Zaznaczył również, że ani Sejm, ani sejmowa Komisja ds. UE nie były informowane o pracach nad regulaminem euroszczytów ani o jego postanowieniach.
"Chcemy wiedzieć, co się dzieje z paktem fiskalnym, z deklaracjami premiera, że poprzez pakt uzyskamy wpływ na to, co dzieje się w Unii Europejskiej. Z regulaminu prac euroszczytu wynika jasno, że kraje takie jak Polska będą ewentualnie raz do roku zapraszane na posiedzenia euroszczytu, nie mając żadnego wpływu na agendę rozmów ani na komunikaty końcowe. To czym będą kończyły się posiedzenia, będzie decyzją państw strefy euro" - podkreślił w rozmowie z PAP poseł Krzysztof Szczerski (PiS).
"Regulamin podkreśla drugorzędność krajów takich jak Polska. Jest de facto wykonawczym aktem do paktu fiskalnego. Chcemy wiedzieć od premiera, czy negocjował ten dokument, jakie było nasze stanowisko w tych negocjacjach, jak rząd go ocenia" - dodał.
W regulaminie zapisano, że "gdy to stosowne, co najmniej raz w roku" na szczyty euro mają być zapraszane kraje, które ratyfikowały pakt fiskalny. Ma to mieć miejsce, gdy na szczytach będzie mowa o konkurencyjności gospodarek sygnatariuszy paktu oraz o "zmianie globalnej architektury strefy euro i fundamentalnych zasad" jej funkcjonowania w przyszłości.
W regulaminie znalazł się też zapis mówiący o tym, że gdy w szczycie euro uczestniczą sygnatariusze paktu fiskalnego, będą oni też zaangażowani w przygotowania tego szczytu.
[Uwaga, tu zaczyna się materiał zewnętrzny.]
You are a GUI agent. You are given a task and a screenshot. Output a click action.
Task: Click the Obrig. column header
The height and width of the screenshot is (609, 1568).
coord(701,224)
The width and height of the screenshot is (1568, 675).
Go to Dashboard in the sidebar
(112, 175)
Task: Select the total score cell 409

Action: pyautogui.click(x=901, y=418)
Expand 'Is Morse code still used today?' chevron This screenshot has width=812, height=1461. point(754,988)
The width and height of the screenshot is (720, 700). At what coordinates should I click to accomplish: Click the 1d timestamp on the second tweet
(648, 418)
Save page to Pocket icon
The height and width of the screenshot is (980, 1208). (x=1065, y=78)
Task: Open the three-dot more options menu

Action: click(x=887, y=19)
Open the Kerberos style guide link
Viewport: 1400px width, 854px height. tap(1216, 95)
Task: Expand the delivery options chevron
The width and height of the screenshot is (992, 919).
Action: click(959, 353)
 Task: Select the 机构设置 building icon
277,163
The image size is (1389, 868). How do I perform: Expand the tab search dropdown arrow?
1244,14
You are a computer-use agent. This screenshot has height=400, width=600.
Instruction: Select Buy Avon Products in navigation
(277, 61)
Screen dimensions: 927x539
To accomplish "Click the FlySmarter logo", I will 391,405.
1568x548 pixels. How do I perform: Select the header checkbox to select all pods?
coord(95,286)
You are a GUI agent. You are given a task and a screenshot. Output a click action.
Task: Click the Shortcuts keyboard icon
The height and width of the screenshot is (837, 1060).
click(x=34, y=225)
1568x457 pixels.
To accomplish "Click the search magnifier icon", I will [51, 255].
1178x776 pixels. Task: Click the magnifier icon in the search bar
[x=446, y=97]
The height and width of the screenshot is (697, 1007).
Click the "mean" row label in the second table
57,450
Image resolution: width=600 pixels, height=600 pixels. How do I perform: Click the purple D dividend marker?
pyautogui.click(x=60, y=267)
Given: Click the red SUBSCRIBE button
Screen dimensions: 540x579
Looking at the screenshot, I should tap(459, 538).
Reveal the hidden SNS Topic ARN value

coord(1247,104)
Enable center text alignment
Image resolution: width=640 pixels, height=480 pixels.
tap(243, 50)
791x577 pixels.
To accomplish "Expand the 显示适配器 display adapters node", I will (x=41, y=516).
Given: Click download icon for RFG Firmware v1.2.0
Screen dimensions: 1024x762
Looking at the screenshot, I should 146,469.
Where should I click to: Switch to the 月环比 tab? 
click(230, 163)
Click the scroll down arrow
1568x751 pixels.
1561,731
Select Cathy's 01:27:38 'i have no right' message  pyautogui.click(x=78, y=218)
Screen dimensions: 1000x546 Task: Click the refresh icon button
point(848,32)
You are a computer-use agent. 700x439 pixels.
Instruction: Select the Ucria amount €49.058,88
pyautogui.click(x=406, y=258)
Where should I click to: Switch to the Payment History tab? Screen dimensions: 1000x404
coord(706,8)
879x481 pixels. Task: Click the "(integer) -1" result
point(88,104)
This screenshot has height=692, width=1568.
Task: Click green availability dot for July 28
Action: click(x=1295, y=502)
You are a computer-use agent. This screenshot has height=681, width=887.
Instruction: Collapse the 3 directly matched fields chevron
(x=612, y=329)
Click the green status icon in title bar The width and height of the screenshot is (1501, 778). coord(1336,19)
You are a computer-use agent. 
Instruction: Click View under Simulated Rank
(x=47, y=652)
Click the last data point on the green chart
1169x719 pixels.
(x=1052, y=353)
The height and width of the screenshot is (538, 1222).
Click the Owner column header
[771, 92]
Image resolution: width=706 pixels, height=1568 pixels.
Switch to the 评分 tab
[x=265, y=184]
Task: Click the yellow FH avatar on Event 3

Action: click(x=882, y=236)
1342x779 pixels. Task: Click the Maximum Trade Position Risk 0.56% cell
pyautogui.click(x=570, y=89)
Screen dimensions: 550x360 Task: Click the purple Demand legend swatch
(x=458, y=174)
O sposobie tego zaangażowania ma decydować przewodniczący szczytów euro.
W kwietniu posłowie i senatorowie PiS złożyli osobne skargi do Trybunału Konstytucyjnego ws. unijnego paktu fiskalnego. Zaskarżają m.in. tryb przyjmowania ustawy dotyczącej paktu.
Pakt fiskalny wymusza większą dyscyplinę w finansach publicznych, zwłaszcza w 17 państwach eurolandu. Ustanawia nowe, bardziej automatyczne sankcje za łamanie dyscypliny, w tym nowej reguły wydatkowej. Polskę będzie obowiązywał dopiero wtedy, gdy przyjmiemy unijną walutę.